There has been a lot written about Fibre Channel over Ethernet
(FCoE) the last few years but FCoE was merely an initial skirmish
in the battle for the infrastructure. The major systems
manufacturers are all placing their bets on everything over
Ethernet and that is were the battle will be waged. 2011 may not be
the year that you implement a converged infrastructure but it may
be the year you decide which vendors you are going to use for
convergence.
FCoE, while it gets a lot of the hype, is really a subset of the
conversation. It is the means by which Fibre channel
infrastructures will move to Ethernet. Interestingly the core
infrastructure suppliers are less concerned about which protocol
you use than they used to be. We are seeing the same stance from
the interface card vendors as well. Companies that a few years ago
only made Fibre channel adapters are now shipping cards with no FC
support, allowing you to add FCoE later. In both cases the plan is
to make it easy for you to buy converged gear without having to
converge right away. Start building a 10GbE infrastructure for
networking, then add iSCSI and FCoE when and if you need to.

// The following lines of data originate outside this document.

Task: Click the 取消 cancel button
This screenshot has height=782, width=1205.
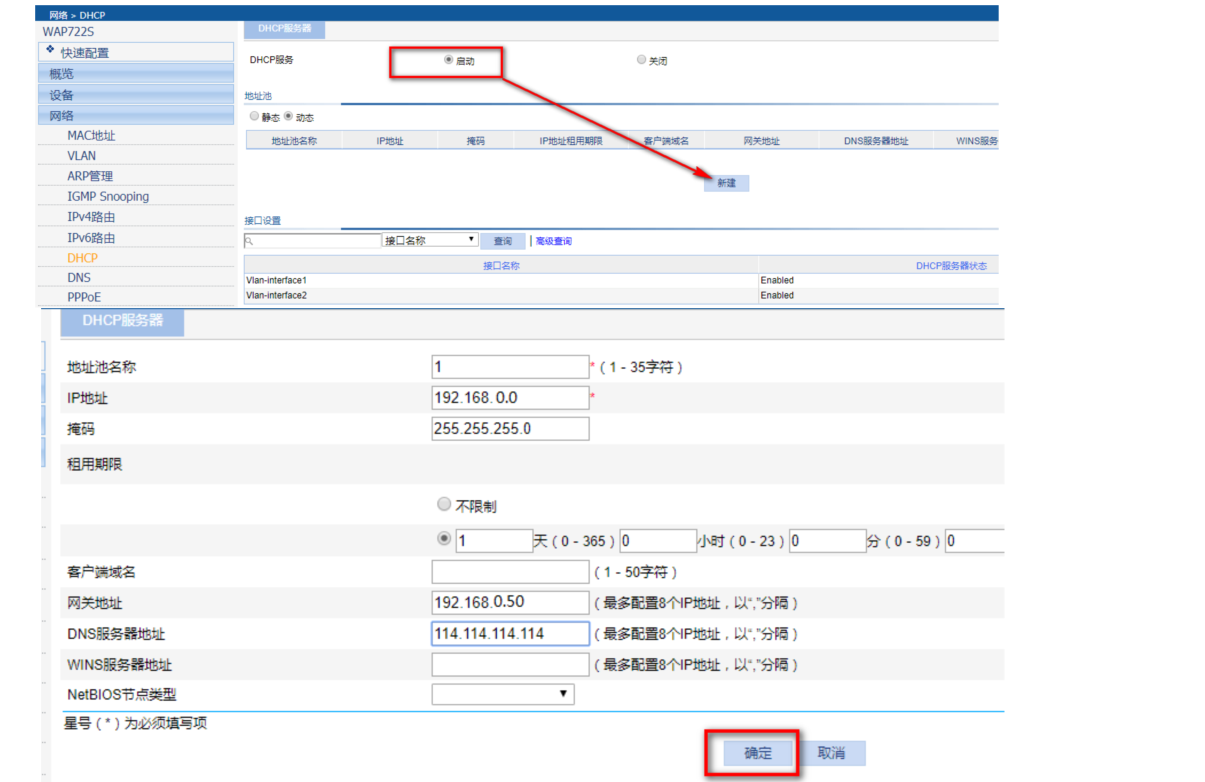Action: point(831,753)
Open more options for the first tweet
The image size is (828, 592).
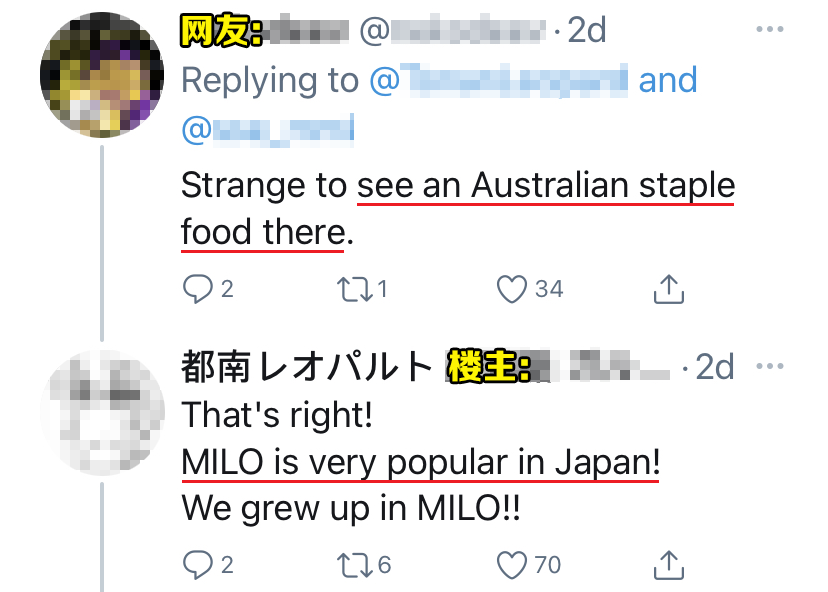click(770, 30)
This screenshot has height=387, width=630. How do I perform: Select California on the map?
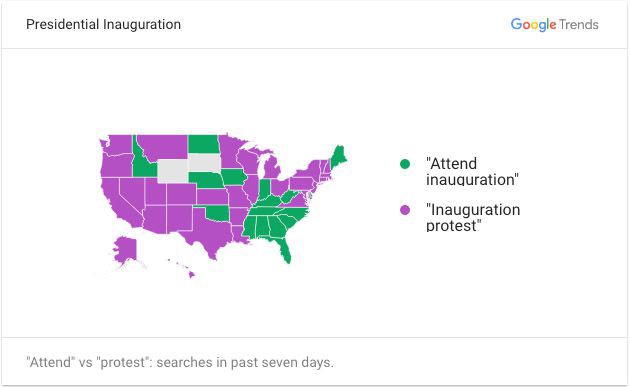coord(119,203)
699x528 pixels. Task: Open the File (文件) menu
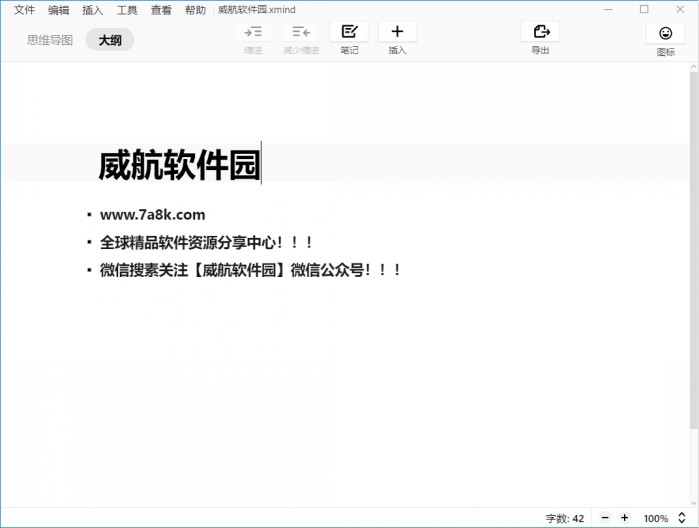[x=24, y=10]
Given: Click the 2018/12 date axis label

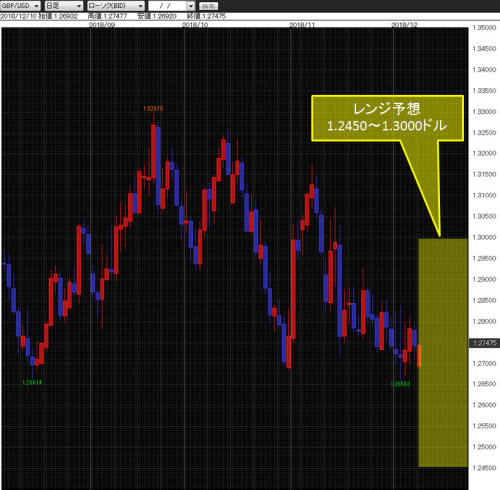Looking at the screenshot, I should (404, 25).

The ability to start with using converged infrastructure components
as normal Ethernet networking devices first allows you to start
building a converged infrastructure without actually doing any
convergence. One process is to not do any converging until you have
enough of these newer generation components that it makes sense to
begin converging other protocols. This becomes a more logical
migration strategy. It makes the move to convergence a slower
process but may reduce some of the fear surrounding a more
aggressive rip and replace strategy. The overall effect could be a
wider acceptance of convergence.
The key for successful convergence on Ethernet is going to be
fixing the limitations of the standard IP network and make it more
data center ready. This means we are going to need to address the
limitations of IP and Spanning Tree Protocol (STP). As we discussed
in our recent article "Network Limitations To Cloud Computing and
Convergence" data centers are becoming larger and server
virtualization more widespread and we need to move to a more data
center grade version of Ethernet, that is lossless and has a
non-blocking architecture. The foundation for this will be based on
TRILL but most of the major switch vendors will provide further
enhancements. The HBA vendors will also be working to address
limitations of Ethernet by offloading protocol processing and
providing better virtual machine handling.
Convergence will happen, and there is every indication that it will
be Ethernet based. The vendors are making it easy to get started by
allowing you to buy products that can support multiple Ethernet
protocols as you grow and upgrade your current Ethernet
environment. The action plan for you now is to understand which
infrastructure and card vendor is the best for your environment.